London Fire Brigade

Brigade issues candle safety warning after spike in Diwali fires

11 November 2015

We are wishing people across the capital a safe and happy Diwali, as new figures show festival fires last year were at a four year high.
 
Diwali, known as the Festival of Lights is a five day festival that begins today, Wednesday 11 November, and as part of the celebration people often light small earthenware oil lamps called diyas as well as setting off fireworks.

Highest number of incidents in 2014

We attended 82 fires on the first day of Diwali last year, which was the highest number of incidents attended in the last four years. The number of fires spiked when Diwali fell on 5 November  2010, when the Brigade attended 175 fires.

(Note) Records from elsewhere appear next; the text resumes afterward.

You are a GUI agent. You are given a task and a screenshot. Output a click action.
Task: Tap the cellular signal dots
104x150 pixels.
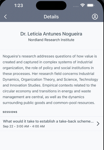(x=76, y=6)
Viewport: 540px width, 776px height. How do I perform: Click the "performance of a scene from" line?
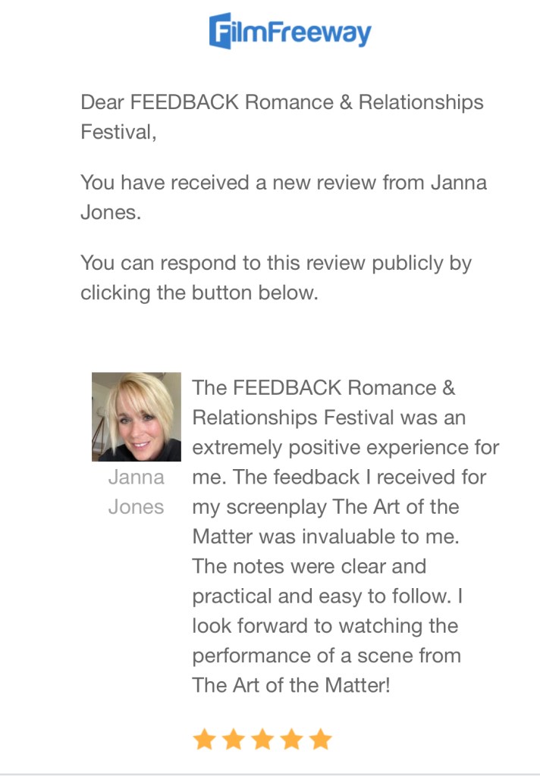pyautogui.click(x=326, y=656)
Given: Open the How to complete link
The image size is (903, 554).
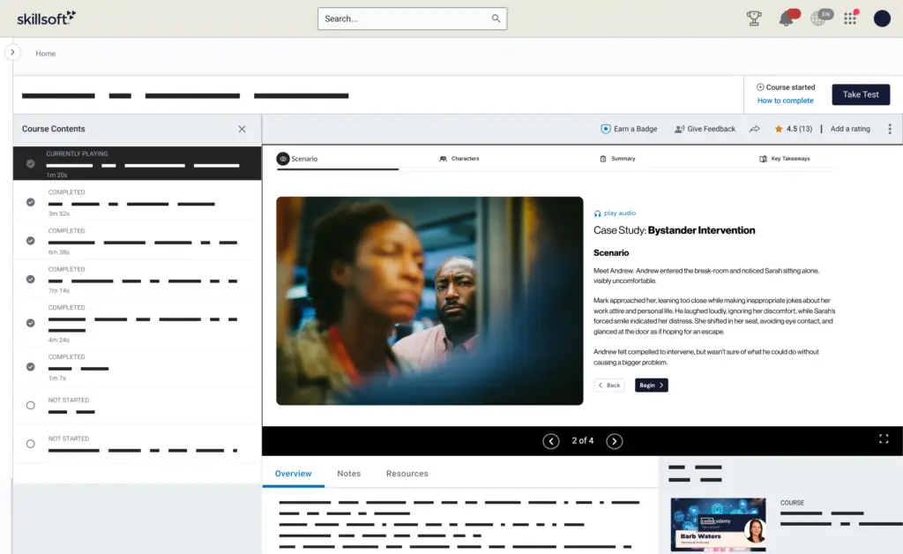Looking at the screenshot, I should click(x=785, y=101).
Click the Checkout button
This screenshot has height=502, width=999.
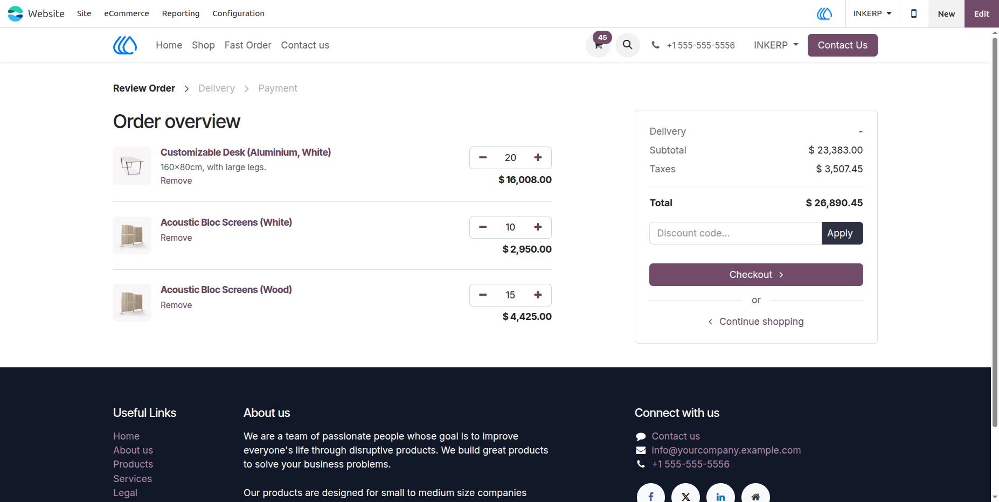[x=756, y=275]
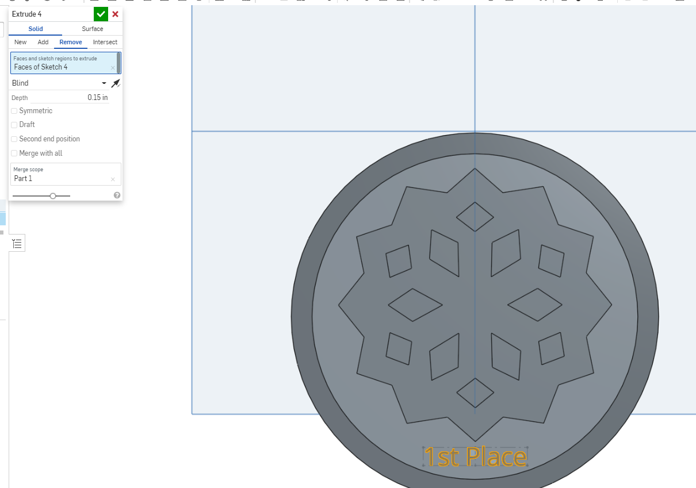The height and width of the screenshot is (488, 696).
Task: Select the Solid tab
Action: 35,29
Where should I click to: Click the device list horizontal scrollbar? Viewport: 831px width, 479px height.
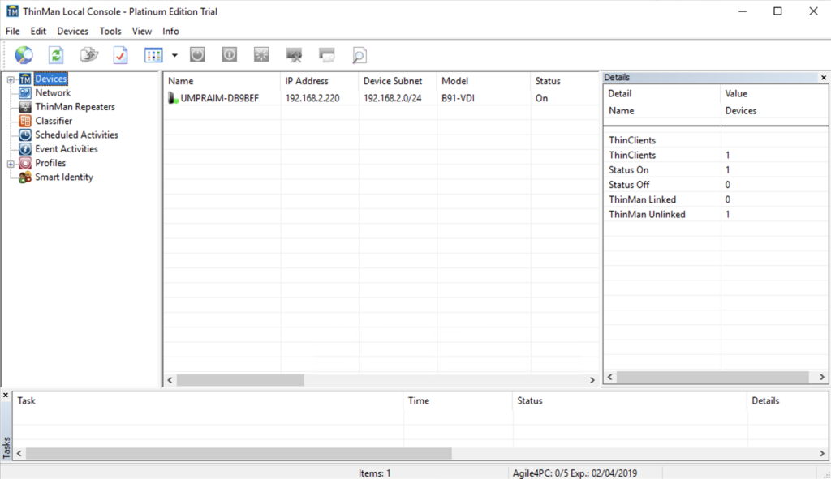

Last year, firefighters rescued an elderly woman from a flat fire in Newham, which investigators believe was caused by a candle that had been left to burn on the edge of the bath, as part of Diwali celebrations. Part of the bathroom was damaged in the blaze.

London Fire Brigade Director of Operations Dave Brown said:

“We want every to enjoy Diwali but would like to remind people that candles, oil lamps and fireworks all post serious fire risks.

“Candles look attractive but they are one of the most common causes of fire. These fires can cause injuries and can even be fatal, so please take care during Diwali celebrations.”

Diwali fire safety advice

We have some simple fire safety advice for Diwali:

• All candles, including tea lights, should be put on a heat resistant surface.
• Keep candles and matches out of the reach of children.
• Keep candles away from draughts and from anything that can catch fire, like curtains, furniture or loose clothing.
• Special care should be taken with homemade, decorated candles and diya lamps.
• Ensure fireworks come from a reputable supplier and comply with the British Standard. Always follow the instructions found on each firework and follow the Firework Safety Code.
• Never leave cooking unattended.
• If a fire does break out get everyone out, stay out and call 999. Never go back into the property to collect belongings.
• Get a smoke alarm if you’ve not already got one and test it weekly to make sure it works. It will buy you precious time to escape if a fire does break out.